# Osmunda as Phrag media?



## LWP (Jan 5, 2021)

Have purchased some New Zealand fern fiber, great looking media. Has anyone grown phrags in this or osmunda?


----------



## Ray (Jan 5, 2021)

My experience with osmunda is that it simply won't hold enough water to make phrags happy. I doubt fern fiber would be any better.


----------



## masaccio (Jan 5, 2021)

Osmunda is, to my knowledge, was the medium of choice for commercial market cattleyas before orchids hit the hobby market. Because of its stiff fibrous texture, it didn't break down too quickly and allowed lots of air-space to develop quickly after watering. Pairing it with clay pots was as close to perfection as could be hoped for in massive commercial greenhouses. I'm surprised osmunda is popping up again. I've always found it a gigantic pain to pot with. This is neither here or there - just a little bit of background for you. 
The important thing is that cattleyas, for which osmunda excelled, are epiphytes. The roots of epiphytic orchids, such as cattleyas, require a certain amount of drying out between waterings or they will rot. 
Phragmipediums, on the other hand, are terrestrials. Lacking pseudobulbs that help carry epiphytes through the wet-dry cycle, phragmipediums, in particular, require constant moisture to the roots. So it's not like osmunda would be passable for phrags instead of excellent, it's totally the wrong way to go. There are bark mixes out there that are specifically designed for terrestrials. If I were growing phrags, I'd use sphagnum moss. It's not a quick study, but neither is osmunda. And speaking of New Zealand, it's the best sphagnum on the planet.


----------



## Linus_Cello (Jan 5, 2021)

But aren’t the caudatum type phrags semi-epiphytic?


----------



## Silverwhisp (Jan 5, 2021)

I’m growing Phrag. lindenii in straight NZ tree fern fiber, based on Baker and Baker’s recommendation of “chopped tree fern” for Phrag. lindenii, in their book “Orchid Species Culture.” 

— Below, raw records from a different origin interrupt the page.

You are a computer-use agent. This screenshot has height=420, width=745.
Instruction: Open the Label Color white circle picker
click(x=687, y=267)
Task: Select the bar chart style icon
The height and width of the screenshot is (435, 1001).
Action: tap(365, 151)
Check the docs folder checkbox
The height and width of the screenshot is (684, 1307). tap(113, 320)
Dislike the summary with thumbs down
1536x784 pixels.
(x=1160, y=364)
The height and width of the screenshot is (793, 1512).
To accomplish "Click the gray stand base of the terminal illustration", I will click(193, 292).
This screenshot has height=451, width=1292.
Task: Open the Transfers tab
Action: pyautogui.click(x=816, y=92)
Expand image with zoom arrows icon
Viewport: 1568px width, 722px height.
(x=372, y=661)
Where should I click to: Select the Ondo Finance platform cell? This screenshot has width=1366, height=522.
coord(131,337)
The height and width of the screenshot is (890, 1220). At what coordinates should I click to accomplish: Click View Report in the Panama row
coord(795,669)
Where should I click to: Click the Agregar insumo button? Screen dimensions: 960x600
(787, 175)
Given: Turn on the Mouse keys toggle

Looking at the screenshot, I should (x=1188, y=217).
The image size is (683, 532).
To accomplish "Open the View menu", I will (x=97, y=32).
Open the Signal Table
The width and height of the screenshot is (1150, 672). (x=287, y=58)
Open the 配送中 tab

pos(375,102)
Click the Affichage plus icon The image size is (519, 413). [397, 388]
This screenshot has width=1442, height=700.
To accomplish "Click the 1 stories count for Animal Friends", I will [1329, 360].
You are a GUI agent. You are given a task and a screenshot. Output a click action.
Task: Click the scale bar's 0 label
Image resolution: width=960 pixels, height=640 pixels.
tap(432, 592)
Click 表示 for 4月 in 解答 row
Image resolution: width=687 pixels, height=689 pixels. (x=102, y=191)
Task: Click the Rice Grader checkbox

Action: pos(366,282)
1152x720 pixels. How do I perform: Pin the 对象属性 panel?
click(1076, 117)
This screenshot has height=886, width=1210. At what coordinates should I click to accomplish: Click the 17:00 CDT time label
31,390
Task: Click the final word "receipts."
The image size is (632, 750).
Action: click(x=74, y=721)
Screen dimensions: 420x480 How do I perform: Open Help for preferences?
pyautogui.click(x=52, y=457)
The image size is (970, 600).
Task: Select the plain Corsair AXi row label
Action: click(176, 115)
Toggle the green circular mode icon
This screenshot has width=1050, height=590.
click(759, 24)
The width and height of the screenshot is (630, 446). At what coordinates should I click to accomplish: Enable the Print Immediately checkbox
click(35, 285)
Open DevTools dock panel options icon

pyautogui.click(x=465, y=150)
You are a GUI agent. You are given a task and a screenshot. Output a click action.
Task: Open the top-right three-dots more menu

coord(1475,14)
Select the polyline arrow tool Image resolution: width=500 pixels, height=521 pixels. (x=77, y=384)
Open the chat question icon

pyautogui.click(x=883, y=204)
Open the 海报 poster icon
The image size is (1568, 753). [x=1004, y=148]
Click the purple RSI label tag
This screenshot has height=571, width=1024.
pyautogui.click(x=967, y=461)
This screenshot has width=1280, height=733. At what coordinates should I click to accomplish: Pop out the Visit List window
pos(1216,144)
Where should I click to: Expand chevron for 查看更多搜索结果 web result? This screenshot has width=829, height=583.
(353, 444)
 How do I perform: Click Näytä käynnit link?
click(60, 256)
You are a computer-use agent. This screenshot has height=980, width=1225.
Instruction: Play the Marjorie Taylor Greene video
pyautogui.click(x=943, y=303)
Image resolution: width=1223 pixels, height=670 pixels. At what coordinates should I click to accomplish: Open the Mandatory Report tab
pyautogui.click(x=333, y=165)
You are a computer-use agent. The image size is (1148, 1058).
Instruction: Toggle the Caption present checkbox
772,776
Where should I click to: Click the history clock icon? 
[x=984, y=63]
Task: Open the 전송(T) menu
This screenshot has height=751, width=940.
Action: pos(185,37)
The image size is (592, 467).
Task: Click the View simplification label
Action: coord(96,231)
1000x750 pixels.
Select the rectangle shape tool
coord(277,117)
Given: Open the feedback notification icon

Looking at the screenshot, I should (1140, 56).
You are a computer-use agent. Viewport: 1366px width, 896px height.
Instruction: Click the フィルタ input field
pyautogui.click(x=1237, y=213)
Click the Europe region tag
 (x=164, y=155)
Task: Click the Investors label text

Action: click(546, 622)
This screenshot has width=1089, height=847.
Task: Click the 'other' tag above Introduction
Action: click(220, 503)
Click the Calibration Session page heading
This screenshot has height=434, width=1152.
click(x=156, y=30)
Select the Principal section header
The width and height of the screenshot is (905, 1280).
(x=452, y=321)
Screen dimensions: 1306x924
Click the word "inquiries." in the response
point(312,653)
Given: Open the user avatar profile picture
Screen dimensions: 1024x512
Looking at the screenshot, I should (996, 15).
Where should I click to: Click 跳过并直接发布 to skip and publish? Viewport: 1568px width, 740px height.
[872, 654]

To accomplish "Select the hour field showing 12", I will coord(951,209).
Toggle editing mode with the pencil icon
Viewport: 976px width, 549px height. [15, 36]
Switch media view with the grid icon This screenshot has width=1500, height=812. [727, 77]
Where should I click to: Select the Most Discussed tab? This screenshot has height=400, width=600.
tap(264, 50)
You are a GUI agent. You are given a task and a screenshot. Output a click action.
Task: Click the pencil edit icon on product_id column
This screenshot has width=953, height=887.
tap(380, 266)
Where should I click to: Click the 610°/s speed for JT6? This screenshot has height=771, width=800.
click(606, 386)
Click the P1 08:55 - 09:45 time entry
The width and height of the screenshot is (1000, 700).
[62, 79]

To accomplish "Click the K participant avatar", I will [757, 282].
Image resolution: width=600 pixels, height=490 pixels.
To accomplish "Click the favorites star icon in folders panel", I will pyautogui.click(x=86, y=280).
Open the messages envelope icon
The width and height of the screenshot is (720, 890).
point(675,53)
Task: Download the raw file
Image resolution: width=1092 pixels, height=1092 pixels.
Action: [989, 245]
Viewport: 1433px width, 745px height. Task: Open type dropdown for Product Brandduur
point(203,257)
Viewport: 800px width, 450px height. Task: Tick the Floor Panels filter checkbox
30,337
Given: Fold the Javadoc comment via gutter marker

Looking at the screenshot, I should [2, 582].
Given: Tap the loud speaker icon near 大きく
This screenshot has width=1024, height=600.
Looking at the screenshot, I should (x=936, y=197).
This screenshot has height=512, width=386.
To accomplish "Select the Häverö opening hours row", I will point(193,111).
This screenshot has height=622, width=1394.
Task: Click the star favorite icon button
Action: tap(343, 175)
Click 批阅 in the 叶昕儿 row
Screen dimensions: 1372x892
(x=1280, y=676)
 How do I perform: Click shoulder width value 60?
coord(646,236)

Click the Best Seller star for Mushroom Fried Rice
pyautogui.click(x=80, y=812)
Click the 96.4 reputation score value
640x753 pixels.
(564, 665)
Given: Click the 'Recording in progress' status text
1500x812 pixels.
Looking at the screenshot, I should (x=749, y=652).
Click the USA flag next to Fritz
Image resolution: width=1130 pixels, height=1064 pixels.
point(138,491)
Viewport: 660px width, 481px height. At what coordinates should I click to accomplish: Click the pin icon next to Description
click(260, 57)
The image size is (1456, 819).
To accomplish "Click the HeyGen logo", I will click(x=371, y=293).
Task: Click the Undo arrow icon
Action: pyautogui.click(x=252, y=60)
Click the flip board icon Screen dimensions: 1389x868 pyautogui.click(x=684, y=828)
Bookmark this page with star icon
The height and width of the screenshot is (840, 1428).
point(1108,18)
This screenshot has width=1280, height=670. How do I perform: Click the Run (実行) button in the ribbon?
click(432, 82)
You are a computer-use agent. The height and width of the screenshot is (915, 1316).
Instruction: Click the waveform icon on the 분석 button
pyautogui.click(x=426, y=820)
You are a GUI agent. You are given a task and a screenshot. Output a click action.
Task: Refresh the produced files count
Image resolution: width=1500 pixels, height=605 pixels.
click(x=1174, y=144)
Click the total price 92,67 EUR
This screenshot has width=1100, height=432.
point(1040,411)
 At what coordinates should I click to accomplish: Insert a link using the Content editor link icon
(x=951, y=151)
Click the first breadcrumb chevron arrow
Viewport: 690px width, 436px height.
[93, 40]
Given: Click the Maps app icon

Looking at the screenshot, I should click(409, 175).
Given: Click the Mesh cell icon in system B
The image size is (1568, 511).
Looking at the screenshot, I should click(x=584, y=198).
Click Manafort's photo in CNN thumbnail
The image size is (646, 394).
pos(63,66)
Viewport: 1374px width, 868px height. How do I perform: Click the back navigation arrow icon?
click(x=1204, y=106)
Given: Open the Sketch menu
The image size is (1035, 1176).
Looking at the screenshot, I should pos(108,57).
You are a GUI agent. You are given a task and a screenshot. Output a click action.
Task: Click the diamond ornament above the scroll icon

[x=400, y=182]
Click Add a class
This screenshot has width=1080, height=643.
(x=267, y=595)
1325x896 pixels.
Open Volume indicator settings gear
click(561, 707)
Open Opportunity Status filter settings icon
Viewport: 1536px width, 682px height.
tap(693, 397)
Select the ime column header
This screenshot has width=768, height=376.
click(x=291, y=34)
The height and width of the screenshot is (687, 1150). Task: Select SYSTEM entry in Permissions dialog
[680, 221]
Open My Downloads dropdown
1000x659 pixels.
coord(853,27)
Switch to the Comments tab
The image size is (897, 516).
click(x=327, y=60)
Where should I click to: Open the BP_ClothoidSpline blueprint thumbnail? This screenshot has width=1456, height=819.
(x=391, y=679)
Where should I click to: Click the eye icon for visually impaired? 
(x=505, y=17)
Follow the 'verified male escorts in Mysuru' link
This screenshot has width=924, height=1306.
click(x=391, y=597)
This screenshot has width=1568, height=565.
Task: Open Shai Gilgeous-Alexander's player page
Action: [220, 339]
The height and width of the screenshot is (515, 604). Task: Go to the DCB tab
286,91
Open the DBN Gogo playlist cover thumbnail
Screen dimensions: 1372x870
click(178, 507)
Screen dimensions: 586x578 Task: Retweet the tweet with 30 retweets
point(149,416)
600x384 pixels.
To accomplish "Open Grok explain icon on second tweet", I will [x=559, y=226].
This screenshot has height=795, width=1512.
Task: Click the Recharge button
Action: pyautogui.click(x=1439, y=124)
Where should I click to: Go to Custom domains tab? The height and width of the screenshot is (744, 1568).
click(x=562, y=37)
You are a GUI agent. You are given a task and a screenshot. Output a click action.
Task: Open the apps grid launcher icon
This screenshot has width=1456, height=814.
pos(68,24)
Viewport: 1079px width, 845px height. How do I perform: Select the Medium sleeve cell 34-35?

It seems quite happy. I’ve also got Phrag. hirtzii in it as well; jury’s still out.


----------



## masaccio (Jan 5, 2021)

You may find this link informative:
Caudatum culture

I've read it. I think it will clarify your questions.
PS: Chopped tree fern fiber is not the same thing as osmunda.


----------



## NYEric (Jan 6, 2021)

Where did you find it, do rhey have diatomite also?


----------



## LWP (Jan 7, 2021)

NYEric said:


> Where did you find it, do rhey have diatomite also?


I purchased from Orchiata . . .


----------